Selected text ->
= Beginning of Section =

Canthigaster jactator, the Hawaiian whitespotted toby, is a member of the pufferfish family that is endemic to the Hawaiian Islands. It occasionally makes its way into the aquarium trade. It grows to a length of 9 cm.

== Description ==
This fish has a compact, elongated body characterized by a pattern of white spots on a darker background. The white spots serve as a form of camouflage, helping it blend in with coral and rocky environments. Its head is relatively large compared to its body, and it has a small mouth with teeth that are fused into a beak-like structure. This unique anatomy is typical of pufferfish, allowing it to consume hard-shelled prey. Like other members of the pufferfish family, this species is capable of producing tetrodotoxin, a potent neurotoxin that serves as a defense mechanism against predators. The toxin is concentrated in certain tissues and renders the fish highly toxic if ingested.

= End of Section =

(Dataset records)

= Beginning of Section =

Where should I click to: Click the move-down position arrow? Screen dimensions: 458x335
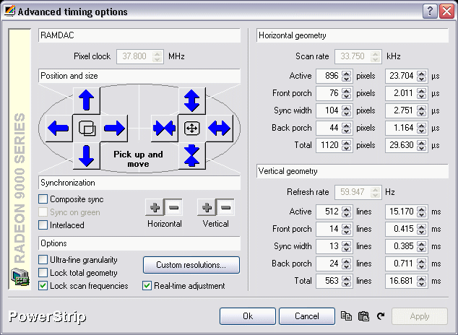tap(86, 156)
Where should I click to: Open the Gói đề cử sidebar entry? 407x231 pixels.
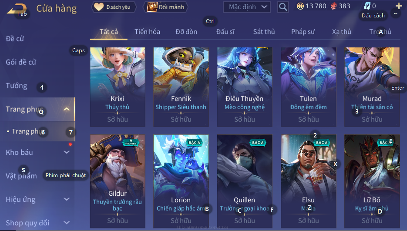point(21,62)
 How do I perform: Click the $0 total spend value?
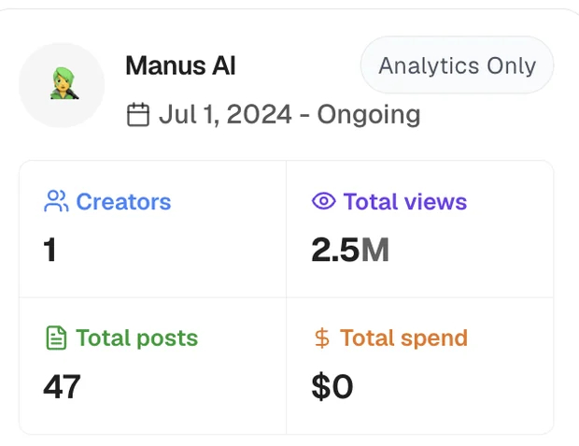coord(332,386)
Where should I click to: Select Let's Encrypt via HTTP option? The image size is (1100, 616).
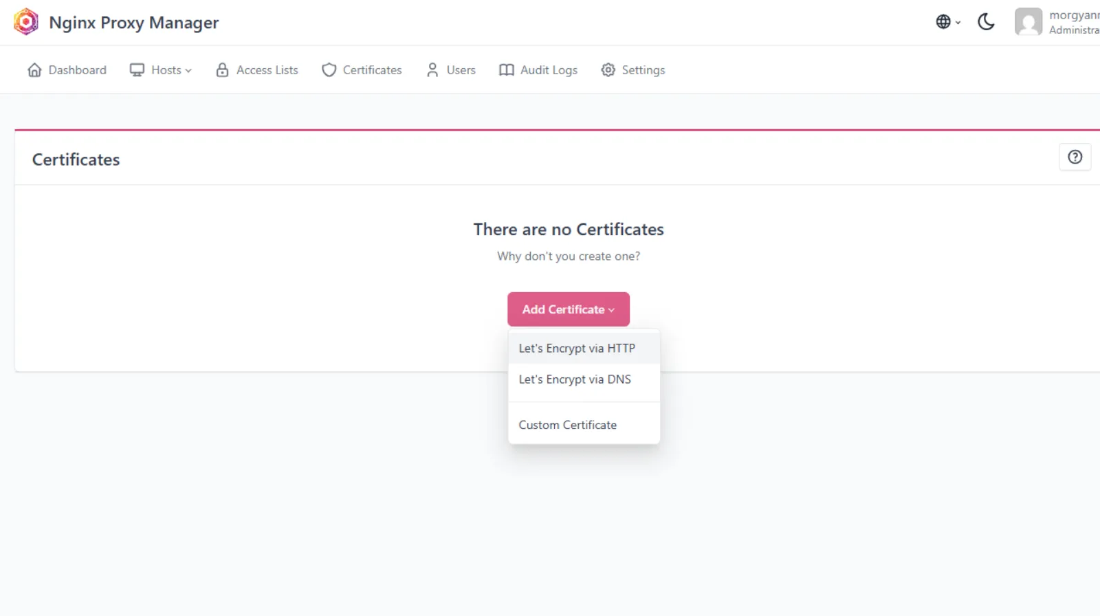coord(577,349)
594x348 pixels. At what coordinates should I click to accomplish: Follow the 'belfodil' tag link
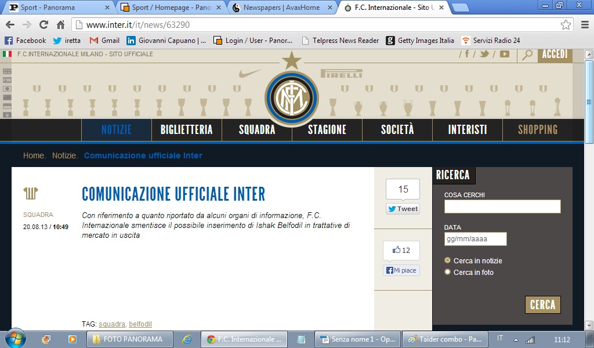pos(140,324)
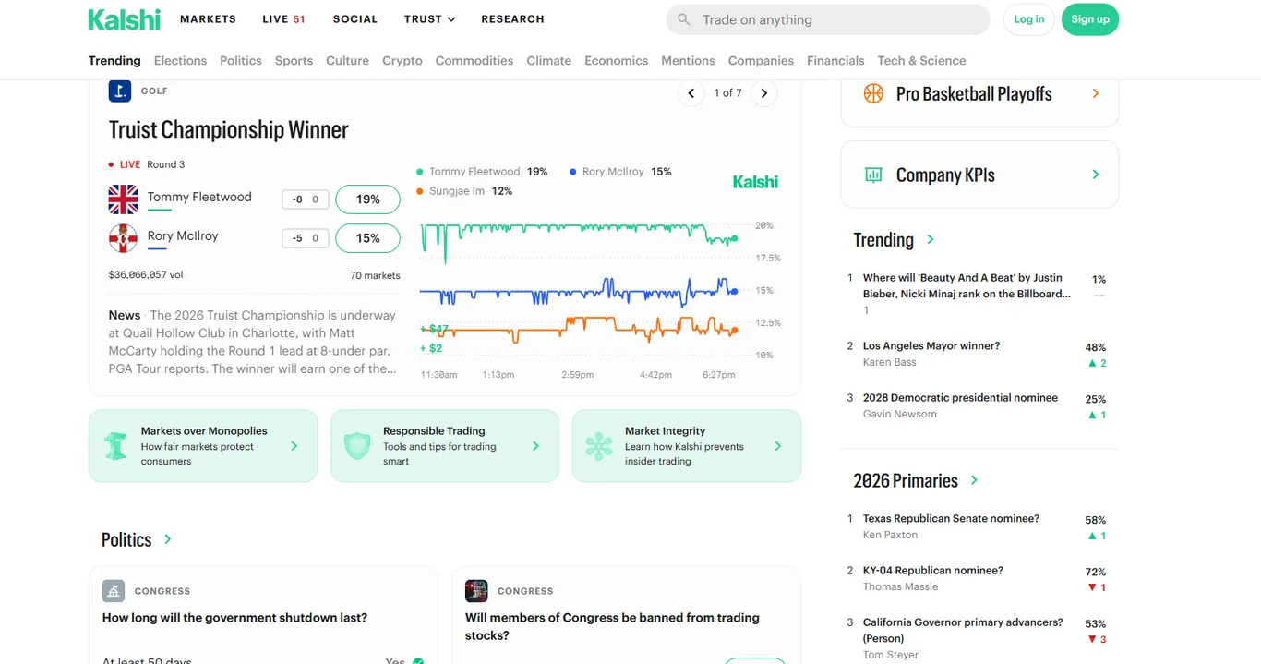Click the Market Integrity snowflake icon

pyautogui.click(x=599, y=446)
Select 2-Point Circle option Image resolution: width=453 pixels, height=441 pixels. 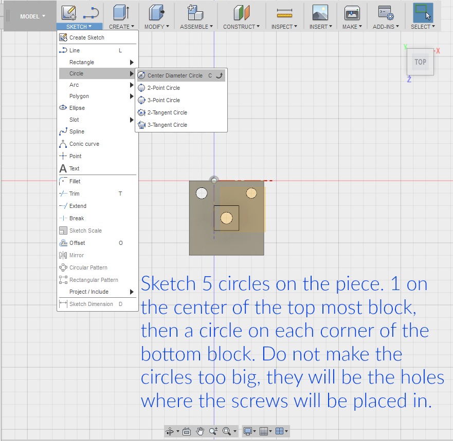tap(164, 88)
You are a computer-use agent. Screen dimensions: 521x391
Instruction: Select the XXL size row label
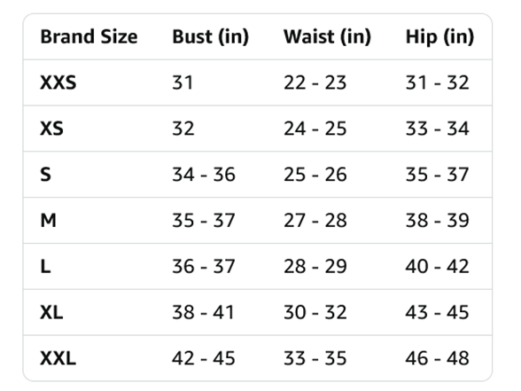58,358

= End of Section =

Problems to work on ->
- A) Based on the text about the Hawaiian whitespotted toby, do these statements agree with it? Answer yes or no for each and quote the words that decide it. (i) The fish lives naturally only in the Hawaiian Islands. (ii) The fish reaches a length of 12 cm. (iii) The fish's teeth are fused into a beak-like structure.
- B) List every part of the fish's body that the description section of the Hawaiian whitespotted toby text names.
- C) Write the next part of the text on the Hawaiian whitespotted toby, starting after its final sentence.

Responses by task ->
- A)
(i) Yes: "endemic to the Hawaiian Islands"
(ii) No: "It grows to a length of 9 cm."
(iii) Yes: "teeth that are fused into a beak-like structure"

- B) body, head, mouth, teeth, tissues

- C)
== Distribution and habitat ==
The Hawaiian whitespotted toby is endemic to the Hawaiian Islands. Its primary habitat includes the warm, shallow waters surrounding the Hawaiian archipelago, and inhabits coral reefs and rocky areas, where it can find ample shelter. It is commonly found on lagoon and seaward reefs in Hawaii, where it thrives among coral structures and feeds on small invertebrates and algae. This fish prefer environments with plenty of crevices and ledges, which provide protection from predators. The species is well-adapted to the reef ecosystem, playing a role in maintaining the health of coral habitats. Its distribution is largely confined to the Hawaiian archipelago, making it an important part of the local marine biodiversity.

== Human use ==
The Hawaiian whitespotted toby is also known in the aquarium trade, where its striking coloration and compact size make it a popular choice for hobbyists. However, care should be taken when handling or keeping these fish, as they are known to release toxins when stressed, similar to other pufferfish species.